Tolerance has its limits: how the thymus copes with infection

Abstract

The thymus is required for T cell differentiation; a process that depends on which antigens are encountered by thymocytes, the environment surrounding the differentiating cells, and the thymic architecture. These features are altered by local infection of the thymus and by the inflammatory mediators that accompany systemic infection. Although once believed to be an immune privileged site, it is now known that antimicrobial responses are recruited to the thymus. Resolving infection in the thymus is important because chronic persistence of microbes impairs the differentiation of pathogen-specific T cells and diminishes resistance to infection. Understanding how these mechanisms contribute to disease susceptibility, particularly in infants with developing T cell repertoires, requires further investigation.

Keywords: T cell repertoire; antimicrobial response; infection; thymic microenvironment; thymus.

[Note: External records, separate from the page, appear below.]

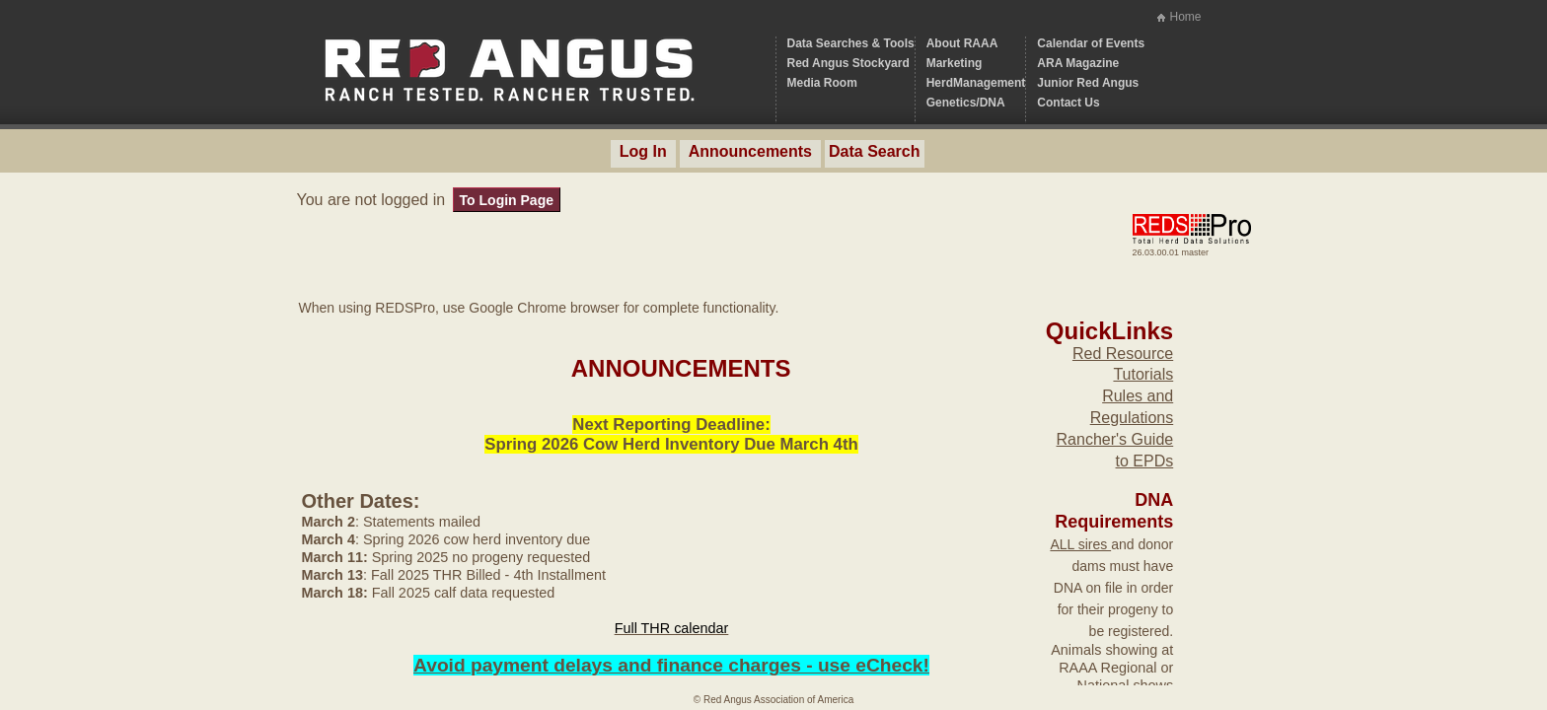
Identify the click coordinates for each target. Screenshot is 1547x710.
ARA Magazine (1078, 63)
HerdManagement (976, 83)
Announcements (750, 151)
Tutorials (1143, 374)
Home (1185, 17)
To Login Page (506, 200)
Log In (643, 151)
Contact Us (1068, 102)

Copyright © 2013 Elsevier Ltd. All rights reserved.

Figures

Figure 1. T cell differentiation

Schematic representation of T cell traffic within the thymus and location of the major steps during T cell selection. T cell precursors from the bone marrow enter the thymus in the cortico-medullary region and migrate to the cortex, where they go through the double negative (DN; e.g., CD4-CD8-) stages of T cell differentiation and become double positive (DP; e.g., CD4+CD8+) cells. DP cells migrate from the cortex to the medulla, interacting with structural components of the thymus in these regions during positive and negative selection. The resulting naive single positive (SP; e.g., CD4+CD8- or CD4-CD8+) cells exit the thymus and migrate to the peripheral lymphoid organs. Several microbes can be detected within the thymus following infection. Examples of microbes that are detected in the cortex, medulla or cortico-medullary region of the thymus following in vivo infection are shown. DC, dendritic cell; DN, double negative thymocytes; DP, double positive thymocytes; SP, single positive thymocytes; cTEC, cortical thymic epithelial cell; mTEC, medullary thymic epithelial cell.

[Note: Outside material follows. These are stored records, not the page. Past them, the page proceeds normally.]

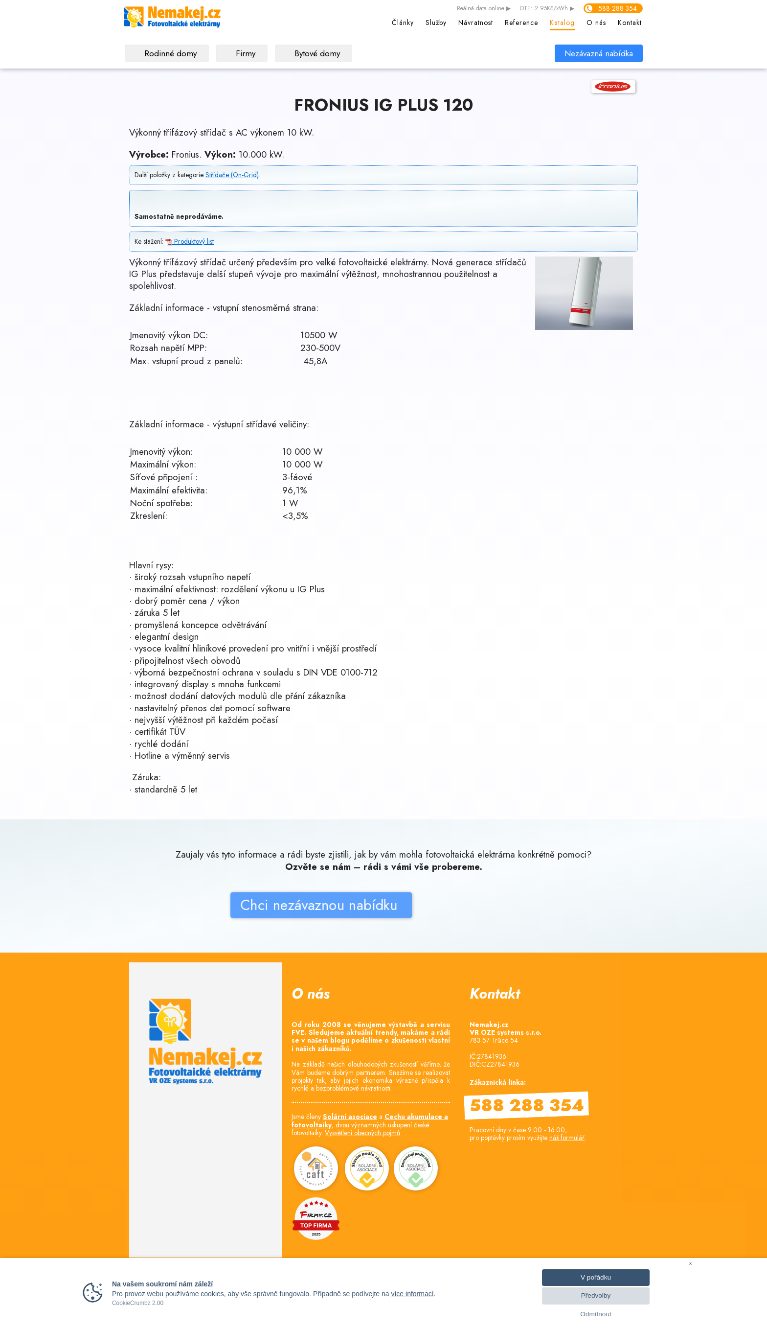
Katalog (562, 22)
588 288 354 (617, 8)
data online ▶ (484, 9)
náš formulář (567, 1137)
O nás (596, 22)
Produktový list (189, 241)
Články (403, 22)
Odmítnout (595, 1314)
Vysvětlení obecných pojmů (362, 1133)
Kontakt (630, 22)
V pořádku (596, 1277)
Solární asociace (350, 1116)
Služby (436, 22)
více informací (412, 1294)
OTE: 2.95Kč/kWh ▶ (547, 9)
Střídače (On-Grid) (232, 175)
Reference (521, 22)
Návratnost (475, 22)
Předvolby (595, 1295)
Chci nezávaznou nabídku (269, 939)
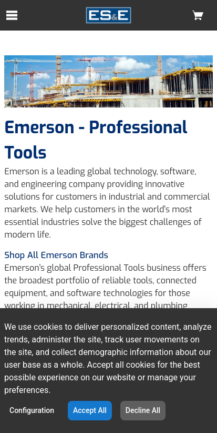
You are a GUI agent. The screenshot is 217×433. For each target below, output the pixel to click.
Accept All (90, 410)
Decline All (143, 410)
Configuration (31, 410)
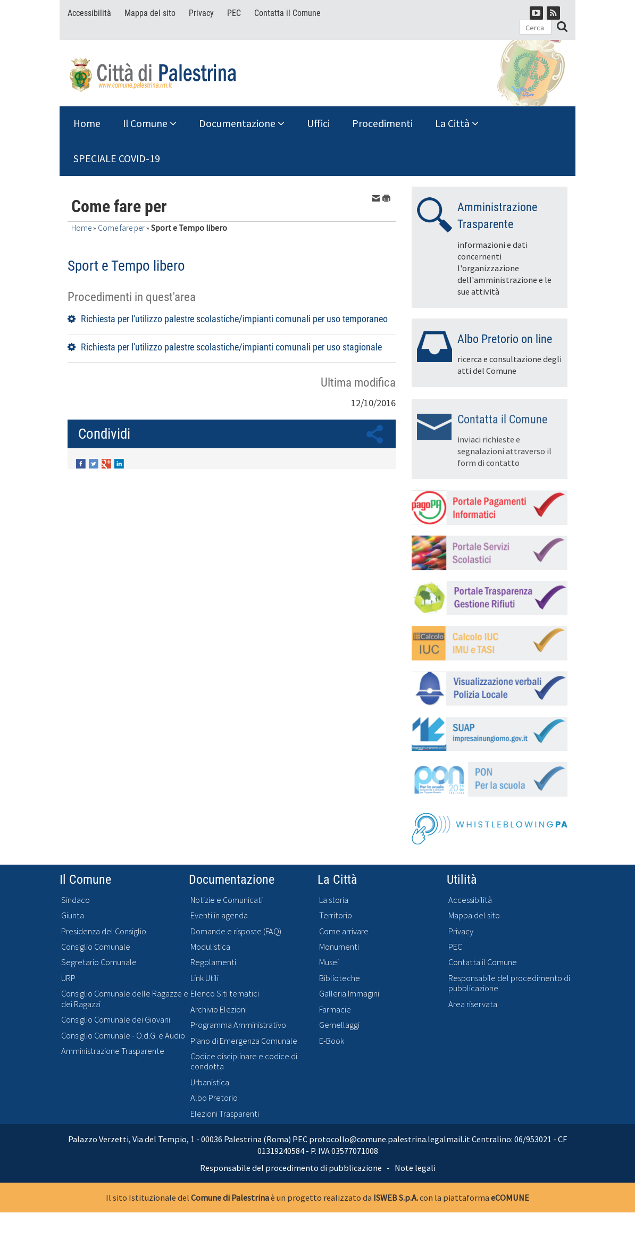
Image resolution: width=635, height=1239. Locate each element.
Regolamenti (213, 962)
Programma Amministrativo (238, 1025)
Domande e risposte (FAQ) (235, 931)
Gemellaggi (339, 1025)
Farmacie (335, 1009)
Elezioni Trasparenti (224, 1114)
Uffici (318, 123)
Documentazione (242, 123)
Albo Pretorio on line (504, 339)
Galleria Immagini (349, 994)
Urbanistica (209, 1082)
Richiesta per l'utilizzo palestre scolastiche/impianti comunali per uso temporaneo (234, 318)
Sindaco (75, 900)
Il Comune (150, 123)
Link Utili (204, 978)
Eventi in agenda (219, 915)
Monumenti (339, 947)
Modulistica (210, 947)
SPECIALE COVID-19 (116, 158)
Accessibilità (89, 13)
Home (87, 123)
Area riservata (472, 1004)
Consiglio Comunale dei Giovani (115, 1020)
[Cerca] (536, 27)
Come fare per (121, 228)
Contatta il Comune (287, 13)
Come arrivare (344, 931)
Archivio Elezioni (218, 1009)
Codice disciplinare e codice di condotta (243, 1061)
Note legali (415, 1167)
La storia (333, 900)
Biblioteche (339, 978)
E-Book (331, 1041)
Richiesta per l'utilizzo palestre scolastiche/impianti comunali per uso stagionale (231, 347)
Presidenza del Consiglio (103, 931)
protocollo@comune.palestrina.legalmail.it (389, 1139)
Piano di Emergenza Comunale (243, 1041)
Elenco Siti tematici (224, 994)
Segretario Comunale (99, 962)
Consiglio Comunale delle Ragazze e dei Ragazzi (124, 999)
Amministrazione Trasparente (112, 1051)
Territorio (335, 915)
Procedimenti (382, 123)
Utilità (462, 879)
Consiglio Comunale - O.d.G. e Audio (123, 1036)
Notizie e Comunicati (226, 900)
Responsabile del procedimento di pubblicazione (509, 983)
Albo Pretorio (214, 1098)
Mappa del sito (150, 13)
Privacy (201, 13)
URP (68, 978)
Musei (329, 962)
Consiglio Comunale (95, 947)
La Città (457, 123)
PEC (234, 13)
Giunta (72, 915)
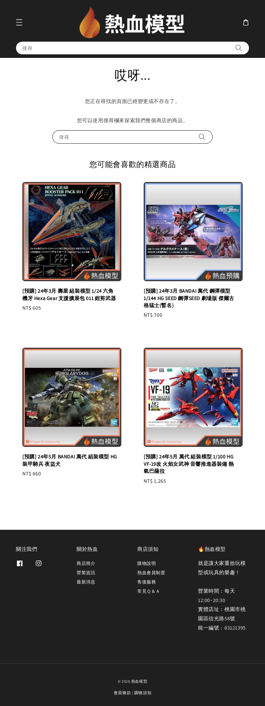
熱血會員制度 (151, 572)
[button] (19, 22)
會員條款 (122, 692)
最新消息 (86, 582)
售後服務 (146, 582)
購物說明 (146, 563)
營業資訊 (86, 572)
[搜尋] (239, 48)
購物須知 (143, 692)
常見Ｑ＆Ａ (148, 591)
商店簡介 (86, 563)
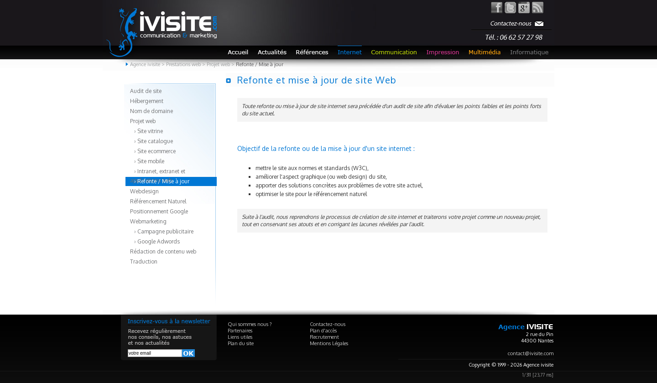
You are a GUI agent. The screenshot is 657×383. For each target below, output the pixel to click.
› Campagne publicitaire (161, 231)
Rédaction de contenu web (163, 251)
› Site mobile (147, 161)
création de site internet (387, 216)
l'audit (266, 216)
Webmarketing (148, 221)
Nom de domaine (151, 111)
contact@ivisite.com (530, 353)
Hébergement (146, 101)
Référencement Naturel (158, 201)
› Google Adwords (155, 241)
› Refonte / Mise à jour (159, 181)
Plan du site (241, 343)
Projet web (143, 121)
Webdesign (144, 191)
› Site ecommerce (153, 151)
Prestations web (183, 64)
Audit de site (146, 91)
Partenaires (240, 330)
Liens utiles (240, 337)
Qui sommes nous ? (250, 324)
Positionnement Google (159, 211)
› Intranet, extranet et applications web (157, 172)
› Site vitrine (146, 131)
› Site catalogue (151, 141)
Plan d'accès (323, 330)
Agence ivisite (145, 64)
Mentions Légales (329, 343)
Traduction (143, 261)
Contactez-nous (327, 324)
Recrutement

Figure 2. The effects of infection on the thymus

Schematic representation of how infection can affect the thymus through systemic and/or local effects. Glucocorticoids and/or pro-inflammatory mediators mediate systemic effects, while local effects require the presence of a pathogen within the thymus. Infection-induced alterations include thymic atrophy, modifications in the thymic structure, and alterations in the T cells exported to the periphery. Representative pathogens capable of inducing the different alterations in thymic structure and/or function are indicated. DN – double negative thymocytes. DP – double positive thymocytes.

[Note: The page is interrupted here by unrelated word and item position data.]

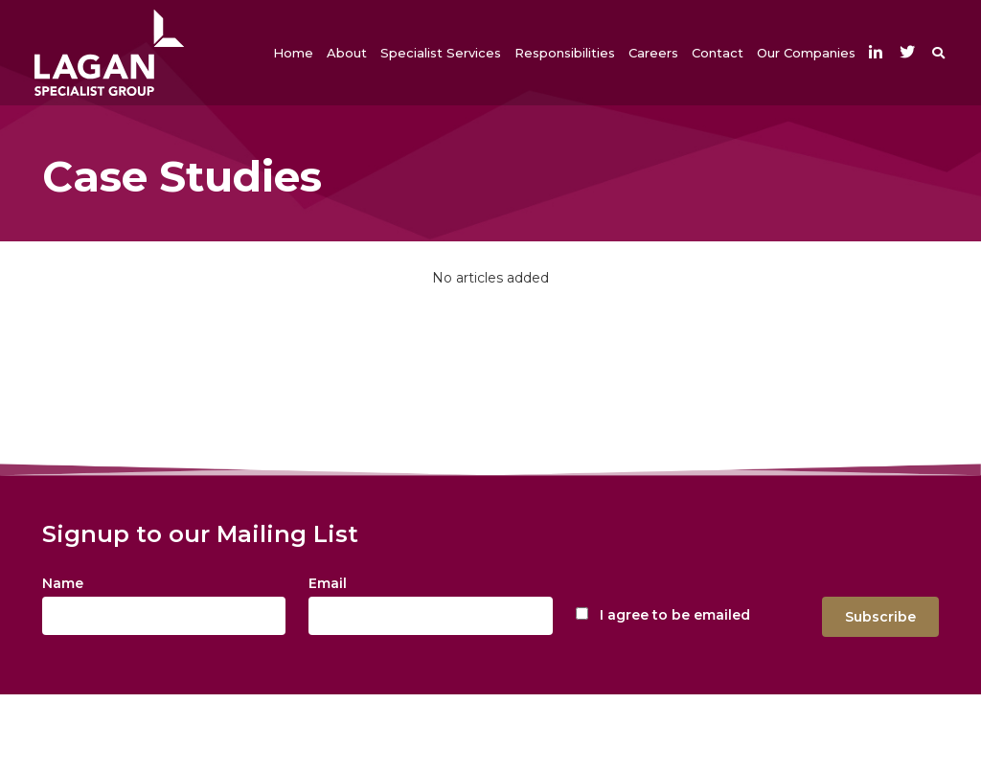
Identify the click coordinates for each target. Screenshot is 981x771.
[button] (347, 52)
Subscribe (880, 616)
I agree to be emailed (675, 615)
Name (62, 583)
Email (327, 583)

Figure 3. Immune response in the thymus

Schematic representation of microbial dissemination and recruitment of an immune response to the thymus. Under normal conditions, mature T cells and DC circulate from peripheral lymphoid organs to the thymus (left panel). Following infection, pathogens disseminate from the periphery to the thymus, either extracellularly or within re-circulating cells. The infected thymus produces chemokines, such as CXCL9 and CXCL10, which recruit CXCR3-expressing antigen-specific T cells from the peripheral tissues back to the thymus to fight infection (right panel). LN – lymph node.